## start Selected extract

Idiots did not get us into Iraq, intelligent people did - Now how did that happen?

The other explanation is that the intelligent & educated people fully anticipated the ensuing fire and disorder from the invasion and were pleased by the vision.

The adamant ambition of the neocons is to disable the military and potential to threaten of numbered countries: Iraq, Iran, Syria and Lebanon. Nothing besides had substance. The talk of marching democracy was so much soft soap and the war’s architect’s are now and have always been indifferent to the progress or failure of stable societies in the target nations. The destruction is all.

In other words, Iraq’s not a failure by gifted people, but a flourish.

The fools and idiots were the American voters who put Bush into office, without which none of this would have happened in the first place.

I think part of the problems is that, on Sage Rat’s scale, most members of the mainstream news media range from 2 to 4.

To me the real problem is that the administration didn’t think through the consequences of military victory.

To the extent that that the administration realized that the evidence justifying the invasion was weak, I am sure that believed the weakness was of little consequence because we would be doing a good thing by ridding the world of a dictator and bringing democracy to the Middle East. And on a military front, we quickly achieved our objective of throwing Sadam and the Baathist regime out of power.

Unfortunately, there was a distinct lack of post-military phase planning. A significant reason for that was that Rumsfeld wanted to keep the planning within the Defense Department, rather than committing his troops to the open-ended nation building that he probably believed that the State Department would want to do. However, in the build up to the war, post-military planning got minimal attention.

I expect that the Defense Department didn’t really think that post-military phase planning would be a big issue because the people would be so relieved at the end of dictatorship that it would be easy to set up a positive civil society (after cleaning up the rose petals they thew at our feet).

## end Selected extract

• _Written request 1_
From the comments on the Iraq invasion, translate this sentence into Spanish: "To me the real problem is that the administration didn’t think through the consequences of military victory."
• _Written request 2_
In the comments on the Iraq invasion, which four countries are named as the neocons' targets?

## start Data section

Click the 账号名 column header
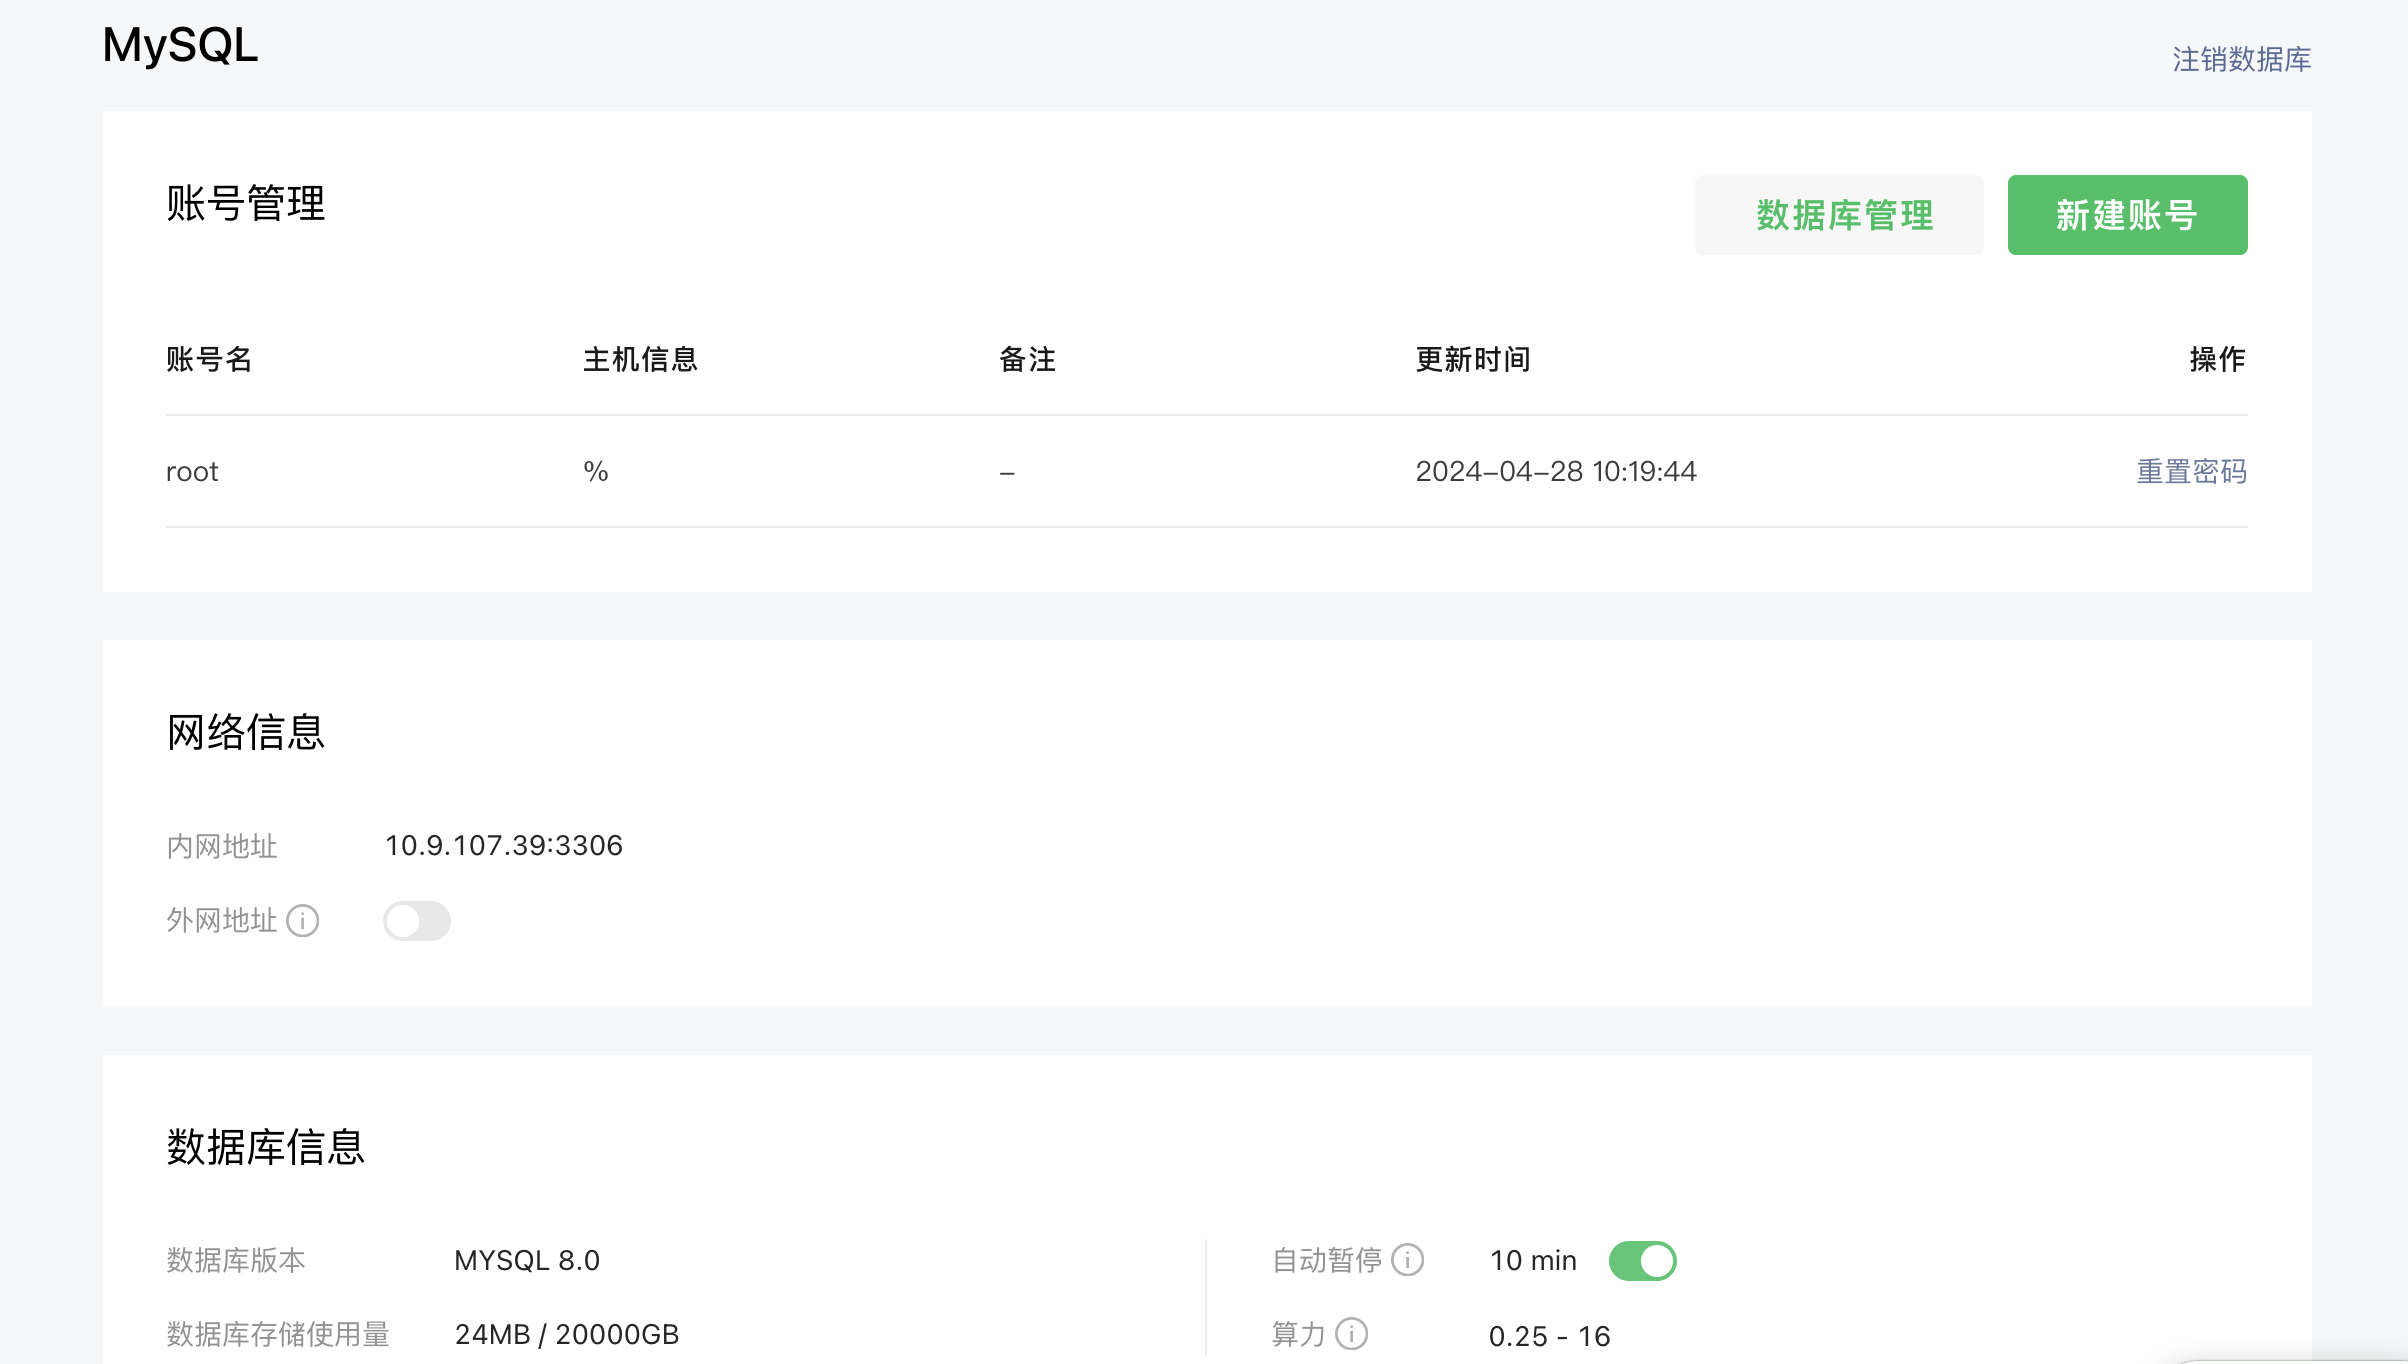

## end Data section

• _Problem solution 1_
Para mí, el verdadero problema es que la administración no pensó a fondo en las consecuencias de la victoria militar.

• _Problem solution 2_
Iraq, Iran, Syria and Lebanon.